When the sun came up on the Keys after Hurricane Irma, residents knew recovery was going to be a long, hard road.

Jennifer DeMaria, Hurricane Irma survivor: “The house was destroyed.”

Jennifer DeMaria lost her home on Big Pine Key, and a year and a half later, her business, “Deer Run Bed and Breakfast,” is still not open.

Jennifer DeMaria: ‘Three rooms. It’s only three rooms that we’re trying to rebuild here, and it’s taking over 18 months!”

She says construction delays have been caused by a perfect storm of problems.

Jennifer DeMaria: “Insurance issues, permitting issues, building and local government.”

Bryan Bogun is also struggling. He was the manager of Dean’s Trailer Park on Big Pine for 24 years — until Irma wiped it away.

Bryan Bogun, Hurricane Irma survivor: “Half the trailer park, the RV park was basically, you know, gone.”

Now he’s living in what’s left of the park in this camper, while the owner negotiates with the county to reopen.

But strict building codes are making it difficult.

Bryan Bogun: “We can’t even get a building permit to get a permit for the trailer.”

Right now, he’s living here without the county’s permission.

Bryan Bogun: “I wake up every morning just worrying, you know, what next? Where am I going to go? What am I going to do?”

Emily Schemper, Monroe County: “I know this has been very trying for many people.”

Emily Schemper is senior director of planning and environmental resources for Monroe County.

Emily Schemper: “Right after the storm, we did see a huge increase in our building permit applications.”

That’s because more than 4,000 homes and businesses in the Keys were damaged by Irma.

Emily Schemper: “It’s just really critical that our community builds back in a way that’s more resilient.”

Stephanie Villasuso, Hurricane Irma survivor: “My Keys Mobile Repair. How can I help you?”
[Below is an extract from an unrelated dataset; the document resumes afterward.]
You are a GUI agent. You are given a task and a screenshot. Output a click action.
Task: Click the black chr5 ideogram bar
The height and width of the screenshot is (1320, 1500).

Then there are people like Stephanie Villasuso, who are dealing with a different type of post-Irma problem.

Stephanie Villasuso: “I haven’t stopped moving and bouncing around every six months. We’ve been in the camper for a year and a half.”

The home her family was renting was damaged during the storm. Then the owners decided to sell.

Now, with fewer homes available and prices going up, they can’t find a house they can afford.

Stephanie Villasuso: “I do get angry. I get frustrated. I know people that work three or four jobs in order for them to just stay afloat.”

Jobs. Housing. Rebuilding. Life on Big Pine Key is hard, and with no solution in sight, most residents aren’t sure what the future will hold.

Jennifer DeMaria: “We’re down to the wire now.”

Jennifer hopes Deer Run will finally be ready to open in June. Like her fellow Keys residents, she is planning for the worst and hoping for the best — as the 2019 hurricane season looms on the horizon.

The 2019 Atlantic hurricane season is just four weeks away. It begins June 1.